Comment Re:How many blunders will the American gov't allow (Score 2, Interesting) 593

The whole 'Obama's Katrina' meme isn't new. For most of the past year, various right-wing/right-leaning publications and personalities have tried sticking that phrase to a variety of events, from the Underwear Bomber and the Fort Hood shooter to H1N1 and the GM bailout. It has nothing to do with death toll, environmental impact, or anything sane, it is just a method of trying to associate Obama with the same kind of image that Bush had in response to the Katrina disaster - a connotation of incompetence above and beyond the normal standard we expect from politicians, an event that permanently soured the electorate on him. Proof: http://mediamatters.org/research/201004300043

The fact that you saw "Obama's Katrina?" on MSNBC seems a little disingenuous, although I'll give you the benefit of the doubt, maybe you just don't watch a lot of TV news. The fact that there's a question mark means it was probably a story about this very topic, with the left-leaning MSNBC trying to discredit such a claim. A little searching finds a clip from The Ed Show on MSNBC doing exactly that.

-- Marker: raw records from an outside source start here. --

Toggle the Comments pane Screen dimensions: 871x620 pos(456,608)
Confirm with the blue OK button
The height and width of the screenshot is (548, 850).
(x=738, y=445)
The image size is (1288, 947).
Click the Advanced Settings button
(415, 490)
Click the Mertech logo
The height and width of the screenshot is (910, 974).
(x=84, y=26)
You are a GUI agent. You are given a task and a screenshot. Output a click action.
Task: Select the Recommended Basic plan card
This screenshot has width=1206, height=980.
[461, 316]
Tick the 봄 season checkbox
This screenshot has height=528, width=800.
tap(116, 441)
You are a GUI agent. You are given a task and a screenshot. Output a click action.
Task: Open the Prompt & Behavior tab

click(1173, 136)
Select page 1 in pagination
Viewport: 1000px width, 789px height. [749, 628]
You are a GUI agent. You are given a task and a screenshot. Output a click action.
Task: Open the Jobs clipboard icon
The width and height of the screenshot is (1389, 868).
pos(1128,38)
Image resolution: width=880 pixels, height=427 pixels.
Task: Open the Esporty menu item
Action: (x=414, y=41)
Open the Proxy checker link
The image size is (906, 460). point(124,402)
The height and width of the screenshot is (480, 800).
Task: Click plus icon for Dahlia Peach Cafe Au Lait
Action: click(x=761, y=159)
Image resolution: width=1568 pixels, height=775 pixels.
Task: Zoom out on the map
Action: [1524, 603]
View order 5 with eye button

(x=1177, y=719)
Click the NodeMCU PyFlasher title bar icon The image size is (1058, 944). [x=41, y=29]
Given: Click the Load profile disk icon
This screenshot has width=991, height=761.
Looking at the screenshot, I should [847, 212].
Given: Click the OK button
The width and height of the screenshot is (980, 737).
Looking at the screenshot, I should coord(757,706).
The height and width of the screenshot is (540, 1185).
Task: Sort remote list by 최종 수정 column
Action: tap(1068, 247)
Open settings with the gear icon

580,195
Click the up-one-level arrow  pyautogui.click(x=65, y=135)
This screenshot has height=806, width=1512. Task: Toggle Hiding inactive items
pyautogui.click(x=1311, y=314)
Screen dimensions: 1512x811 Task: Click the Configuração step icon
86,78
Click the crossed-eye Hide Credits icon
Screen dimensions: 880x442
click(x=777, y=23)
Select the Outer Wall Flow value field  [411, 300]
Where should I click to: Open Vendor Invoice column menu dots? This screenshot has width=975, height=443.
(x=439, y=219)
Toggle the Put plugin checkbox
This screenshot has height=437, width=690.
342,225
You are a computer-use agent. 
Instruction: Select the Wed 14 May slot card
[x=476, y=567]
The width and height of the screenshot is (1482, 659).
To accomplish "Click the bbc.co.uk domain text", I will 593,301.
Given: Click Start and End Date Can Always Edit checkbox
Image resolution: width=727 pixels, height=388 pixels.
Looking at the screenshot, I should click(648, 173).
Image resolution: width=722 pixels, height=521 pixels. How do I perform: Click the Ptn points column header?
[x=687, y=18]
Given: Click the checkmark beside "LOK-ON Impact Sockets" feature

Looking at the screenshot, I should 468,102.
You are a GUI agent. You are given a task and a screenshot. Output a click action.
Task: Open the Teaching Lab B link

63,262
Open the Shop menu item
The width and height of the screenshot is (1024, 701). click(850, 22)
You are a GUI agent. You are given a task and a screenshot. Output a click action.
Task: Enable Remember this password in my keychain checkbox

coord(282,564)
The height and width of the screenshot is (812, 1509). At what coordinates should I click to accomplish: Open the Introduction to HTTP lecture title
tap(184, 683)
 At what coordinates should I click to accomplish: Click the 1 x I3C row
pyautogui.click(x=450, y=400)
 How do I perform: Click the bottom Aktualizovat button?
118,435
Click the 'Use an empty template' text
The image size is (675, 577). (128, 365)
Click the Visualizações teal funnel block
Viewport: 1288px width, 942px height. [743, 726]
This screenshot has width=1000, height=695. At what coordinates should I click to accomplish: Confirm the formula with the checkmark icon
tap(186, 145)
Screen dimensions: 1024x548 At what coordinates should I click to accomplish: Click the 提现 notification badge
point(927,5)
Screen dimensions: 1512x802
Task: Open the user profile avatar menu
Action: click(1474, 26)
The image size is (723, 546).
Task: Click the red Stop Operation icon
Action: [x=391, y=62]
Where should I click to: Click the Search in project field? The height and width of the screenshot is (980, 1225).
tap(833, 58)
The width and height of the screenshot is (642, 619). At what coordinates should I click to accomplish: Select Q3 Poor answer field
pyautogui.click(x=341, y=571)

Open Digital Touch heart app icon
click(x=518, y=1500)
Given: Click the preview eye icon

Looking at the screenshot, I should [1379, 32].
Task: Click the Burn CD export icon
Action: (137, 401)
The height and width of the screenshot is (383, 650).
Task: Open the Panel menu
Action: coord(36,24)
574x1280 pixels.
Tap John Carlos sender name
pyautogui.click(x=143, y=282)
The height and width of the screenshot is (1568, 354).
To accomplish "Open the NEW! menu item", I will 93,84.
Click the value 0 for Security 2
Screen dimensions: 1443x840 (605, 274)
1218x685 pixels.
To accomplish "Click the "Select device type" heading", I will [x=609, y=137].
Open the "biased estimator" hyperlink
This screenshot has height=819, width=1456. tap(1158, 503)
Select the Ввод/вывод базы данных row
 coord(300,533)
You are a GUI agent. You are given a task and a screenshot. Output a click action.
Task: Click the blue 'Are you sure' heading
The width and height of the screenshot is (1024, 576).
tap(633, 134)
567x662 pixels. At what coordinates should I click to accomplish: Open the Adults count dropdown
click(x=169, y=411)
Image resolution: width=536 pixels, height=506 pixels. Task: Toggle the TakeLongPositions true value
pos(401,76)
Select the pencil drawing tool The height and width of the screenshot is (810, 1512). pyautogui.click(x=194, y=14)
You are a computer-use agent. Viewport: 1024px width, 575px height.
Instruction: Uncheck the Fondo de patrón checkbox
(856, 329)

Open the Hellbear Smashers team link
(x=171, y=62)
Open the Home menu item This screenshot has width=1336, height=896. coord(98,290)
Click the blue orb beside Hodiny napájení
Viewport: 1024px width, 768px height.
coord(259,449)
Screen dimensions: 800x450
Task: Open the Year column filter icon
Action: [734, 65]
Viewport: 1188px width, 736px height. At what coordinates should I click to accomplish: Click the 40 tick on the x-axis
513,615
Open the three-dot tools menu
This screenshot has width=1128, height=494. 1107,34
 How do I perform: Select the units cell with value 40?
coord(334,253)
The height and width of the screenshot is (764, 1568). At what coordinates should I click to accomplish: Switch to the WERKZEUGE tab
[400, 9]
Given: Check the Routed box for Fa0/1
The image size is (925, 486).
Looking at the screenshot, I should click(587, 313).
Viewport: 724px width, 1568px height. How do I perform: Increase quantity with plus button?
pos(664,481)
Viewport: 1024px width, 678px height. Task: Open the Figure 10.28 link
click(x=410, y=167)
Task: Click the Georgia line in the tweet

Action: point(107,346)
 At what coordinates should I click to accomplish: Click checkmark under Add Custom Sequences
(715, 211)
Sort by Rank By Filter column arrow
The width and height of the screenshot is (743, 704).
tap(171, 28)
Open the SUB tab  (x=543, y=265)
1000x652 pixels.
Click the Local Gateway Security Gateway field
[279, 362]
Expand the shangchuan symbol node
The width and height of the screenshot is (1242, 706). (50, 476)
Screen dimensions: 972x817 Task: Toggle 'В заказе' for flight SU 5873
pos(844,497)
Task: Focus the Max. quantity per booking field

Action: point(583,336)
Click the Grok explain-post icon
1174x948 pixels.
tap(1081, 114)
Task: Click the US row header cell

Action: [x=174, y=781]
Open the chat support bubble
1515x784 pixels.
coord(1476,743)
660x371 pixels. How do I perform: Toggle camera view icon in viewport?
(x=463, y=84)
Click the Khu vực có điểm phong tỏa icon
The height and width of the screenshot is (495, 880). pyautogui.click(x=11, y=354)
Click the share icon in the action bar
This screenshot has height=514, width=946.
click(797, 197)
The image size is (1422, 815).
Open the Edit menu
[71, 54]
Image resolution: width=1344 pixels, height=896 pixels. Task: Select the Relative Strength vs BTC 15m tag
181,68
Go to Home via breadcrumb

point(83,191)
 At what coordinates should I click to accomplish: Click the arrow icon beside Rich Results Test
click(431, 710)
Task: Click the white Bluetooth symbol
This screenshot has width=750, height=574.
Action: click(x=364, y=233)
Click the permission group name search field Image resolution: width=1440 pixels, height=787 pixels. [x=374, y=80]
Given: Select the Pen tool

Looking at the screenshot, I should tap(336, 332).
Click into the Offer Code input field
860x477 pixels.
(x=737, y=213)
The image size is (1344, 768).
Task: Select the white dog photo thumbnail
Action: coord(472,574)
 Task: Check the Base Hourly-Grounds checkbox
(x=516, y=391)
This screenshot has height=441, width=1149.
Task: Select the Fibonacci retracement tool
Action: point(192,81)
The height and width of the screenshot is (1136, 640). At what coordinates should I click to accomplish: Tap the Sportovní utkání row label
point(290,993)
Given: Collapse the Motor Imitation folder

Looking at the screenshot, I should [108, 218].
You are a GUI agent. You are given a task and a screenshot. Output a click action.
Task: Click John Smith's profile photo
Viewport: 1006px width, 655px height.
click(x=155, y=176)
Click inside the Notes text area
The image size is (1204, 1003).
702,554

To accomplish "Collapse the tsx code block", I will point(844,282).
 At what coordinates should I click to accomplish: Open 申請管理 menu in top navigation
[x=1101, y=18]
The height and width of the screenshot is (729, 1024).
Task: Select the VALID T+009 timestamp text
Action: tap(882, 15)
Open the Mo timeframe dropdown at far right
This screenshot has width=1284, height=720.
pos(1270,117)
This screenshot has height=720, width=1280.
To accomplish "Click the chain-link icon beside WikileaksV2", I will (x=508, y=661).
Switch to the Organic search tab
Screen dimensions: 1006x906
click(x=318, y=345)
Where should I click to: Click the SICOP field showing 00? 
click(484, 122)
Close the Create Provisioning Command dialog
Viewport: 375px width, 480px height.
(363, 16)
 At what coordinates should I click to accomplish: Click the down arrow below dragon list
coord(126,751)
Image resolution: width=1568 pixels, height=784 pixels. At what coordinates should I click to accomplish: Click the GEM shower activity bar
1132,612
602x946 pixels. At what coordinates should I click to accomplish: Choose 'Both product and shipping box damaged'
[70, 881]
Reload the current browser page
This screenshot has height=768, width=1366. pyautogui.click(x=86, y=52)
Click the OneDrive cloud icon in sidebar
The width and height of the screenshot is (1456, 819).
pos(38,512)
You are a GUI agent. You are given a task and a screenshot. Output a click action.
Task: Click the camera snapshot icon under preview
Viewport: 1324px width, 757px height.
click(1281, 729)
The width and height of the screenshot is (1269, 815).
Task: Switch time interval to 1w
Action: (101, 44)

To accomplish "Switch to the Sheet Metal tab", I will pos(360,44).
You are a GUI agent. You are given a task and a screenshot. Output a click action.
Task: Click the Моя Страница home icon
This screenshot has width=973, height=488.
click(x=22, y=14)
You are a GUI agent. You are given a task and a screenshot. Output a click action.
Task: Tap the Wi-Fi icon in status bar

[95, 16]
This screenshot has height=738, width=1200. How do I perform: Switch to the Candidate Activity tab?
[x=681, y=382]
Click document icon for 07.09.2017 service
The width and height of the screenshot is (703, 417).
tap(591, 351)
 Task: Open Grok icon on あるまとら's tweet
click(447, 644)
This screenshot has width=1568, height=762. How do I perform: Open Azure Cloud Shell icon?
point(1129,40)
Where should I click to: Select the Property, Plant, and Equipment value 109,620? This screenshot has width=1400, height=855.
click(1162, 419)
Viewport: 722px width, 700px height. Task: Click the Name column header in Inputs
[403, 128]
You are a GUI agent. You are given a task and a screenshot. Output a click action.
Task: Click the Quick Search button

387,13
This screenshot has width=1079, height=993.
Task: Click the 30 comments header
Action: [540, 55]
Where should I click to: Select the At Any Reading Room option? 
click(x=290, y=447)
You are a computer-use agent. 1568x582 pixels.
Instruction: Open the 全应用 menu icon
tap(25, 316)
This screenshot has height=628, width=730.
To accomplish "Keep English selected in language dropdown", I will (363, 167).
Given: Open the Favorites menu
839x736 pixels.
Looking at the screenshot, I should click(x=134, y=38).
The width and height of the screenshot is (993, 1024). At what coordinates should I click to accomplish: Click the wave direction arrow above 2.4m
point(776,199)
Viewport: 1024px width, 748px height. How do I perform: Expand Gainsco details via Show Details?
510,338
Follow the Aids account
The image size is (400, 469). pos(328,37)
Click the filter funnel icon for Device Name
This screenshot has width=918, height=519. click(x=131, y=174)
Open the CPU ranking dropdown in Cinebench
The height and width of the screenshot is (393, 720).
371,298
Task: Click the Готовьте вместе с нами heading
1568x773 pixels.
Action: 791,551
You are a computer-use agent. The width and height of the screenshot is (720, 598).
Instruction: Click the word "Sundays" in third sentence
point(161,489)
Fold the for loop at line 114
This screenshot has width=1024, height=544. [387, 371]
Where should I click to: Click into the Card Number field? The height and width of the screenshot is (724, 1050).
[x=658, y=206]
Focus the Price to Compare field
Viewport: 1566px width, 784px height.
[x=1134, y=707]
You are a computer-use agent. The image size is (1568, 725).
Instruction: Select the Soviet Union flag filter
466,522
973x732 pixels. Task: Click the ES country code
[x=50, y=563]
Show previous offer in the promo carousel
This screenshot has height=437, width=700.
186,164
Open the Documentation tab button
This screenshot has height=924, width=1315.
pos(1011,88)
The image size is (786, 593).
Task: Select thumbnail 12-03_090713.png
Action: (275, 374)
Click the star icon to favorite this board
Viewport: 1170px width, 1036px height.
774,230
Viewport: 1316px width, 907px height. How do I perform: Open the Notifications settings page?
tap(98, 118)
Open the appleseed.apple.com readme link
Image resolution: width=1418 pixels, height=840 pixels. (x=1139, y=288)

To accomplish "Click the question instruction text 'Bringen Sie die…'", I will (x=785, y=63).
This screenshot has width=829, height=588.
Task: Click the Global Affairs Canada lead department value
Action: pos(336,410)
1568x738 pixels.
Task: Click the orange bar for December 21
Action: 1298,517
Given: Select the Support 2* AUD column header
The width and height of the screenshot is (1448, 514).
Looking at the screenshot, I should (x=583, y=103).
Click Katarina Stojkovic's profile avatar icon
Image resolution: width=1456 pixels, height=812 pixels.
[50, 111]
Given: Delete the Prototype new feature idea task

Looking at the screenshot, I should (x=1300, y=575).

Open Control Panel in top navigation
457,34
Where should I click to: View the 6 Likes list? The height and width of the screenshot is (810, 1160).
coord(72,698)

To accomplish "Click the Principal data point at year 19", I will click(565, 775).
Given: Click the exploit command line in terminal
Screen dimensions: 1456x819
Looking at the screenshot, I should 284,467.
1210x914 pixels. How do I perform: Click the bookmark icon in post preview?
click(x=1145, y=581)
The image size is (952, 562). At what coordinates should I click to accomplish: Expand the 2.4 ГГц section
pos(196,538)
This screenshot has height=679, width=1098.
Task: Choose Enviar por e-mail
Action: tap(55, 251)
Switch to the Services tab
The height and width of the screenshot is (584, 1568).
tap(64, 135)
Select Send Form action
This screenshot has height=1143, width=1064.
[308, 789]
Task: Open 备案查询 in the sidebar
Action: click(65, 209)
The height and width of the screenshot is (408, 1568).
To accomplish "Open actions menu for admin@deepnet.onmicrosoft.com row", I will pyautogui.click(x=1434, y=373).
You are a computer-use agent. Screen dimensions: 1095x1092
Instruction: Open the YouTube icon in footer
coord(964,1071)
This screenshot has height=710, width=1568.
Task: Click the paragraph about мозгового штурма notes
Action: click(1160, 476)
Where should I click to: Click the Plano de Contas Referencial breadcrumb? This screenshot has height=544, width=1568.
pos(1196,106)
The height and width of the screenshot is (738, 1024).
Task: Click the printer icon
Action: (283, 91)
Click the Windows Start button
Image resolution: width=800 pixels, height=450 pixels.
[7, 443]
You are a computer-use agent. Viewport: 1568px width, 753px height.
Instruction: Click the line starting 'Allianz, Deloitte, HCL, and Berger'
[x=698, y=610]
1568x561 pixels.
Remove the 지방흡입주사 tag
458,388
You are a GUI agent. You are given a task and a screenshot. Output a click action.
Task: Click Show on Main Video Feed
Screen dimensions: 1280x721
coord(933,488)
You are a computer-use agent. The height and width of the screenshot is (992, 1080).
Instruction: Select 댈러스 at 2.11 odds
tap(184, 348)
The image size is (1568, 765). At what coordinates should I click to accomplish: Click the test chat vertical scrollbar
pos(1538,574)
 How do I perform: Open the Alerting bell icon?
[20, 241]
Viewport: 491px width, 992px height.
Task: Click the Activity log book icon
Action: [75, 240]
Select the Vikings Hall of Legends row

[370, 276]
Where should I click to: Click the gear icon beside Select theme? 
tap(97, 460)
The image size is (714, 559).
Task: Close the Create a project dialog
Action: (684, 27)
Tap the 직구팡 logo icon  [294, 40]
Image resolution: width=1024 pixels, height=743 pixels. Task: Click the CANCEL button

Comment Re:Doing it wrong (Score 4, Insightful) 312

It's going to take quite a while for the consequences of Bush's decisions to be completely filtered out of the government. There are a lot of appointed positions such as Federal judges that you can't just throw out. There's the trillions of dollars of debt from his tax cuts, Medicare part D, and two wars that are going to shape tax and budget policy for at least the next decade. There's inherent structural things like the impact of No Child Left Behind that aren't fundamentally reshaped by Presidential fiat or congressional committee composition, and as things like the BP oil spill and stuff like the subprime/CDO meltdown (much of which could be traced back to decisions made in the Clinton era like the Commodities Futures Modernization Act) show, unintended consequences of the previous administration's actions can pop up years into even a second term. It isn't necessarily purely partisan to pin stuff on the Bush administration, it's just plain cause and effect. No politician inherits a blank slate, and political/economic forces move at a pace measured in years. Issues like the struggling economy and national debt may be 'Obama's problem' to deal with, but not everything is his fault, and which topics you attribute to either category probably depend on your political agenda.

Comment Re:Close the loop holes (Score 2, Informative) 658

If you only have a few hundred a month to spend on necessities after rent and the bills, that 8% (here in California sales taxes range from 8 to 9.5%)really hurts, especially if you don't have the option of saving any money because expenses like food and gas are equal to or greater than income. The family with a few thousand can afford to save, and has more discretionary income after necessities are accounted for, so they can better afford to take the hit. It's basically a function of marginal utility - to a guy with $500 a month to feed his family, those $60 taxed dollars hurt a lot more than the guy with $2000 paying the same amount but having $1500 left, and take up a larger effective percentage of his income as he has no choice but to spend most or all of his money just to get by, whereas the better-off guy can save or invest, notwithstanding the fact that he can just spend more before the tax becomes onerous. Hence sales tax being a regressive form of taxation.